To succeed in post-pandemic contexts, marketers will need to have a holistic understanding of what drives retention and accurately estimate customer value, argues WARC’s Asia Editor, Gabey Goh.

Attendees at the upcoming NGCX Summit Asia will be focused on how customer experience can and must adapt to a landscape defined by seismic shifts in consumer motivations and habits. Many marketers are once again prioritising loyalty or retention strategies, thanks to the disruptions wrought by the COVID-19 pandemic. A recent Gartner survey found that two-fifths (39%) of CMOs said they plan to increase sales of existing products to existing customers.

But the pursuit of customer loyalty and retention is no longer a simple one. Brands must invest in and reinvent ways to maintain relationships with customers post-purchase and nudge them towards repurchase.

And central to this rethink of retention strategies is the role that customer experience plays in convincing consumers that a brand is worth their continued time, attention and money.

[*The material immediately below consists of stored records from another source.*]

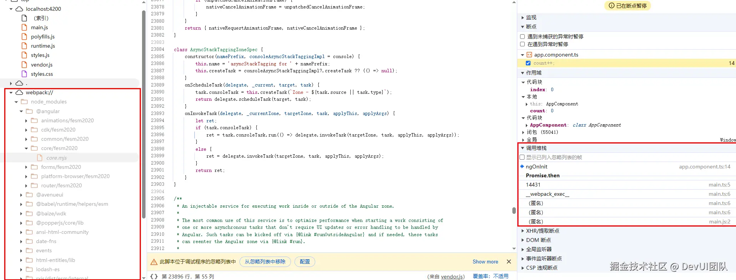Click the webpack:// cloud icon
The width and height of the screenshot is (736, 280).
point(19,92)
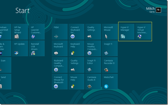Open Connect Mouse for Bluetooth tile
This screenshot has height=105, width=168.
[60, 82]
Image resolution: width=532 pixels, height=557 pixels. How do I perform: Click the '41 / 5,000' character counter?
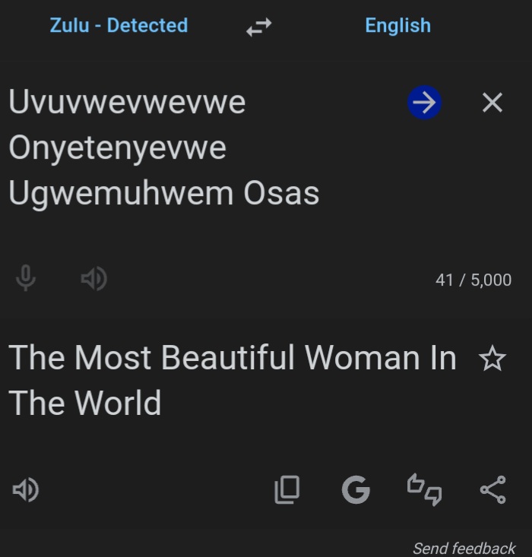[x=473, y=280]
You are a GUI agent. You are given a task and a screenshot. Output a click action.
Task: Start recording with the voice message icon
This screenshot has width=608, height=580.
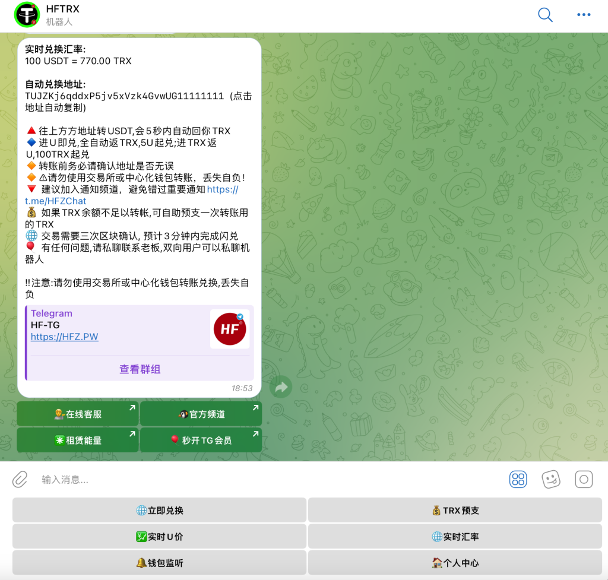[584, 479]
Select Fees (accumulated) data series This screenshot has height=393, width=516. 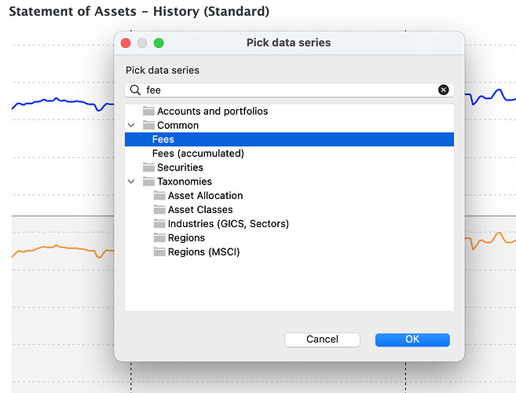tap(198, 153)
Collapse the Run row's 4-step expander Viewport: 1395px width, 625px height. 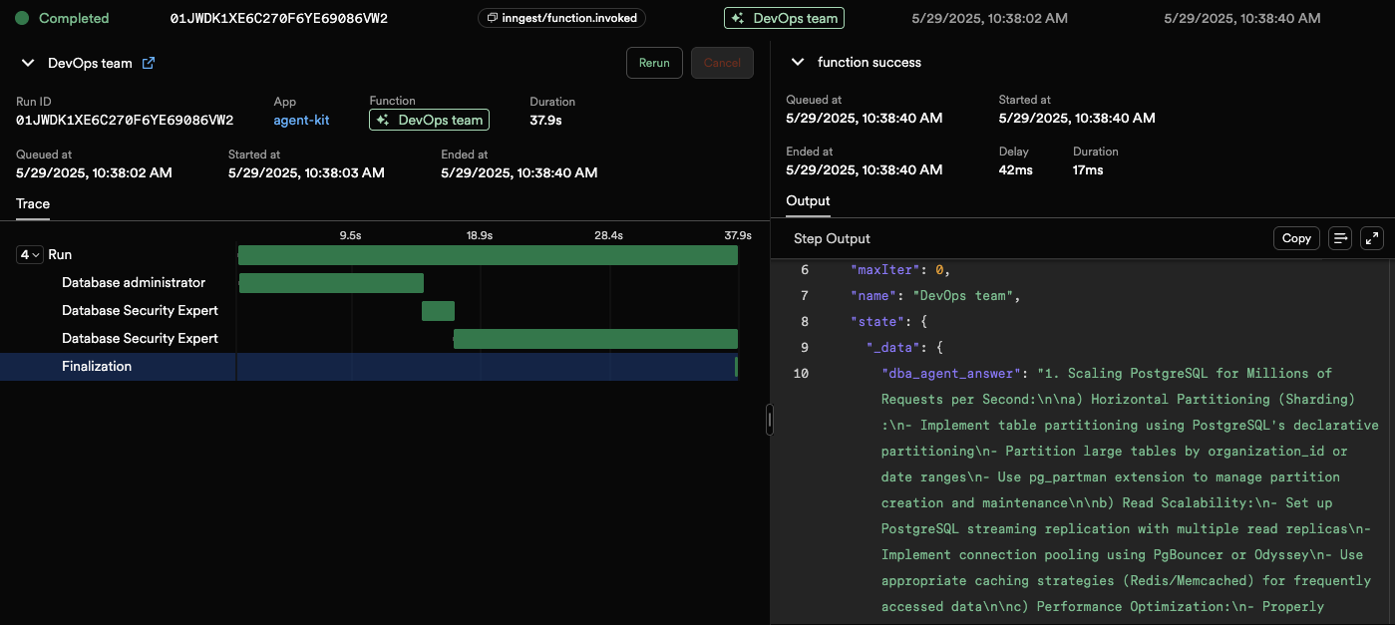coord(30,255)
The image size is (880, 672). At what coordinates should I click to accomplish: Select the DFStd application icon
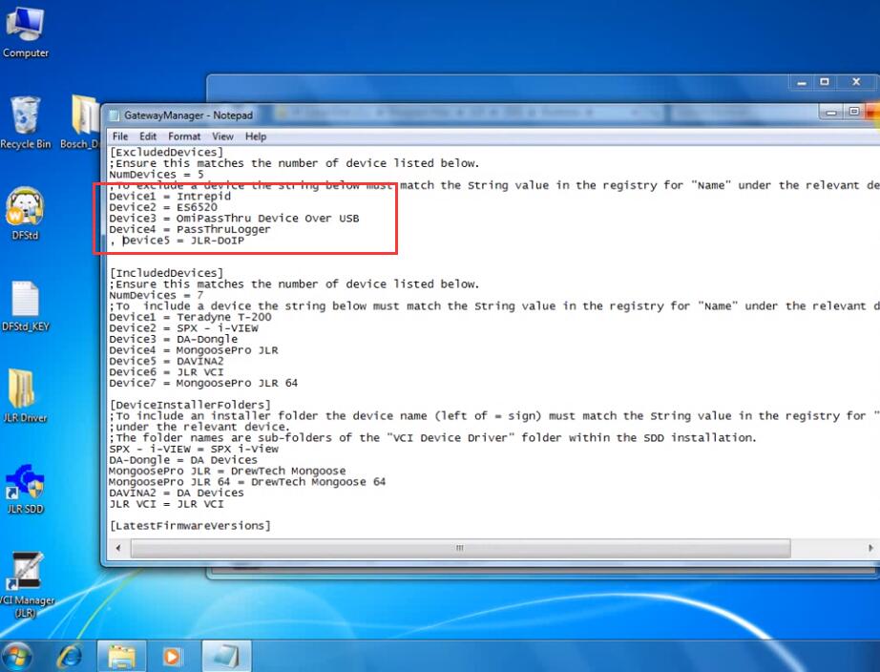coord(25,213)
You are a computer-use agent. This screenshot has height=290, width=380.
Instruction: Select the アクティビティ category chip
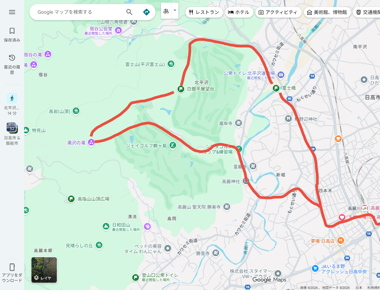pyautogui.click(x=278, y=12)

Our recent WARC Guide to Customer Retention took a deeper look at this trend, with insights from across the world.

Taking a systematic approach to CX management

It’s only by understanding what really matters to customers (not just their opinions on what you produce) that you can design an experience that will repeatedly earn those decisions. However, being customer-led is easy to say but hard to do, writes John Sills, consultant at The Foundation.

He notes that many organisations find themselves taking a transactional approach to customer experience, pursuing a single score and reacting to issues as they arise. But good customer experience management relies on taking a systematic approach, prioritising those experiences that create value for both customers and the business, and assessing them from a functional, emotional, and commercial perspective.

It starts with the big picture of what genuinely matters to the customer and to the business,” he adds. “Then it works in a way that continually assesses performance through a customer and commercial lens, designing in line with the outcomes customers are trying to achieve and the organisation’s strategic ambition.”

Focusing on the most valuable customers for growth

Treating all customers as equals is tempting for brands, and usually enables marketers to take an inside-out focus, which puts the emphasis on their products first, and their customers second. A granular understanding of the most-valuable shoppers, however, can present deeper opportunities by targeting valuable segments and seeking to directly meet their needs, according to research done by Peter Fader, professor of marketing at The Wharton School of the University of Pennsylvania.

While conventional wisdom sees marketers focus on differentiation and/or scale, building strategies around the most-valuable customer segments can be a potent approach. Not treating all customers in the same way can seem counterintuitive, but many brands – such as banks – have successfully pursued this type of tiered approach.

Achieving that goal, he conceded, requires having the “chutzpah” to admit some customers are more “special” than others – an almost sacrilegious claim for many marketers – and then identifying buyers with similar traits.

 “We're talking about long-term growth. We really care about not just having the best customers today, but who is going to be the best customers three, five, ten years from now,” he said.

CLV takes on renewed importance amidst new challenges

A customer lifetime value (CLV) programme can help companies not only accurately score high value customers, but also find ways to increase the value they provide to customers from their product and services ecosystem. While the crucial role of CLV modelling isn’t news to marketers in financial services or utilities, it is now becoming more established for product marketers as they experiment with direct-to-consumer models and prioritise first-party data.

And today’s data ecosystem presents new challenges, which require new skills such as Data Engineering and Machine Learning to successfully execute a CLV programme. 

“However, customers are more likely to embrace companies’ use of behavioural data if they can see tangible benefits to their user experience,” argue Kantar’s Elizabeth Thomas and Moises Cohen. “CLV plays an important role in a brand’s path toward customer-centricity not only because it enables a 360 view of the customer, but because it can serve as a tool to personalise and optimise the brand experience. Organisations should look at CLV as their North Star because, when it is properly designed and managed, it can unify customer measurement across the entire company.”

Great brand experience, customer service and brand values will be more important than ever to retention. To succeed in post-pandemic contexts, marketers will need to have a holistic understanding of what drives retention and accurately estimate customer value.